■ Directions for this task ■
In the listing below, which lines contain the string "entry"? Copy them all.

■ Raw data ■

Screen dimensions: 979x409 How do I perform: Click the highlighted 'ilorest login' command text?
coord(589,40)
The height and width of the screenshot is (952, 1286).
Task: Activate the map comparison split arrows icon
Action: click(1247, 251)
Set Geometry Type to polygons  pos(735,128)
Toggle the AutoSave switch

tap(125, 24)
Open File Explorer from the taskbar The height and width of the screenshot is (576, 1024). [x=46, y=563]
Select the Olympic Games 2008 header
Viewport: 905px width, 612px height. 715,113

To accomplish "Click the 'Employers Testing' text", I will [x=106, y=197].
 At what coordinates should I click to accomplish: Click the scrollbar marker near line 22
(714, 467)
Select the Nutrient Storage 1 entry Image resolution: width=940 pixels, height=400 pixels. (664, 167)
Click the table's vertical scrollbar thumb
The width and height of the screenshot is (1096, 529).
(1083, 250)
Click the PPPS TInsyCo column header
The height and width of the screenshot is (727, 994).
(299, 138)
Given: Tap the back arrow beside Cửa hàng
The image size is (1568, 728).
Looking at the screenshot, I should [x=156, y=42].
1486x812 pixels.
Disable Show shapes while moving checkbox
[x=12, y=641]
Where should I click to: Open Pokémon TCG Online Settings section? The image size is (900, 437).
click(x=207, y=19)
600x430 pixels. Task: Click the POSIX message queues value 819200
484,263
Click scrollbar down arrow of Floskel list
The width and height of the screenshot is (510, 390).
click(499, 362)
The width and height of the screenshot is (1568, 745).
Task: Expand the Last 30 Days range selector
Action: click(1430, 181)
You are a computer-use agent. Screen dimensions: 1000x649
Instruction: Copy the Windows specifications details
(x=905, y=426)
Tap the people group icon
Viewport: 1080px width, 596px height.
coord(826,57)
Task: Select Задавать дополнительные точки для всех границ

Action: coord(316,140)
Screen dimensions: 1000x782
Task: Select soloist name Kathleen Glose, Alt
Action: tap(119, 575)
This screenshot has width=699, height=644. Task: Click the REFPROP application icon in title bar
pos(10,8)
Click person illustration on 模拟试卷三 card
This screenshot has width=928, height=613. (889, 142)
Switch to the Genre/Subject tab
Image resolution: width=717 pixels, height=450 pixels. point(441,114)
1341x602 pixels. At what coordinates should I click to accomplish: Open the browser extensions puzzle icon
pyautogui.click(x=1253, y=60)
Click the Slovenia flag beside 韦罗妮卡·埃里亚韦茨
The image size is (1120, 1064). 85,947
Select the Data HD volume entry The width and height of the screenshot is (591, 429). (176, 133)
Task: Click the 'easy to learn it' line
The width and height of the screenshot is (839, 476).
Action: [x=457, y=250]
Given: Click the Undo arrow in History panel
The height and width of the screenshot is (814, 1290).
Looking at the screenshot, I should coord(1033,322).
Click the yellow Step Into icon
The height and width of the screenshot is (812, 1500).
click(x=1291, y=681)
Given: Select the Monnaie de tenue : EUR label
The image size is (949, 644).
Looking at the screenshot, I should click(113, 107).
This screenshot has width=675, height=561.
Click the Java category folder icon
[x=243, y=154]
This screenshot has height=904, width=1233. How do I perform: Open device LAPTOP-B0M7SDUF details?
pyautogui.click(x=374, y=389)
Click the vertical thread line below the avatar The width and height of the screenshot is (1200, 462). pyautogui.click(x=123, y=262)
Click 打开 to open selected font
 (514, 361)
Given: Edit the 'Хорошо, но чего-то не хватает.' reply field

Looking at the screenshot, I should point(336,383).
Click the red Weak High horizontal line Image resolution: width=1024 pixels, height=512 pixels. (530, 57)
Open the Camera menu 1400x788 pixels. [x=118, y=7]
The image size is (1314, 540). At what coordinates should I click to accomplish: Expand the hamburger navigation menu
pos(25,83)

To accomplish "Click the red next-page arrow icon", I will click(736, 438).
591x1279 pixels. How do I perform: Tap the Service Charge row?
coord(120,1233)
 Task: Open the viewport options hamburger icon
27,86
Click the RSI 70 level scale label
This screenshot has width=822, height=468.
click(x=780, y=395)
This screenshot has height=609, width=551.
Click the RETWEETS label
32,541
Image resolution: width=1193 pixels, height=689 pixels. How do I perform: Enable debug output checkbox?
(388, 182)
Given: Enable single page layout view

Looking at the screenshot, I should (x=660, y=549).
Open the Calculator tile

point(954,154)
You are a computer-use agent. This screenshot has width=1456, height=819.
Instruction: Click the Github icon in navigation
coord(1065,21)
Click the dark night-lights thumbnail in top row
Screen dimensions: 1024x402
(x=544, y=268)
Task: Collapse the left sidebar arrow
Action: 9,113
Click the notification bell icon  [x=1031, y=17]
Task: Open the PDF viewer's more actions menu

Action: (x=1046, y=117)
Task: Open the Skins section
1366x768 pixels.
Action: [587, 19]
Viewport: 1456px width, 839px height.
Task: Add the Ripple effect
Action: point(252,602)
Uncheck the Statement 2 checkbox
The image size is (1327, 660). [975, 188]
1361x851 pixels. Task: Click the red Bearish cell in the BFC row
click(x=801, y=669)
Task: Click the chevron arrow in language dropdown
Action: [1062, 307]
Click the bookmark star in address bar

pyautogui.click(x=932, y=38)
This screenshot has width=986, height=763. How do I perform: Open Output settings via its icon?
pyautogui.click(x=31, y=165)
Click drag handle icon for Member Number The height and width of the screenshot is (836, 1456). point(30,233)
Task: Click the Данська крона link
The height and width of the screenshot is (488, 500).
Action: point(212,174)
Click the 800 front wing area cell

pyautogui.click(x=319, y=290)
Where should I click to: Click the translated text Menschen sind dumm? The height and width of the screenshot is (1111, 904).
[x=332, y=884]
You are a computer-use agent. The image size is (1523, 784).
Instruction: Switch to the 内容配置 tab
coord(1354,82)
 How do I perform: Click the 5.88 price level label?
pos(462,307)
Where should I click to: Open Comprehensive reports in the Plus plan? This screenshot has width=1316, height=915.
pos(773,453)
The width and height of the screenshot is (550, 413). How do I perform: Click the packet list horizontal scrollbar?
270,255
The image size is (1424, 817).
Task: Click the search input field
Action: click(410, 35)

■ Exercise output ■
Select the Nutrient Storage 1 entry Image resolution: width=940 pixels, height=400 pixels. (664, 167)
Select the Data HD volume entry The width and height of the screenshot is (591, 429). (176, 133)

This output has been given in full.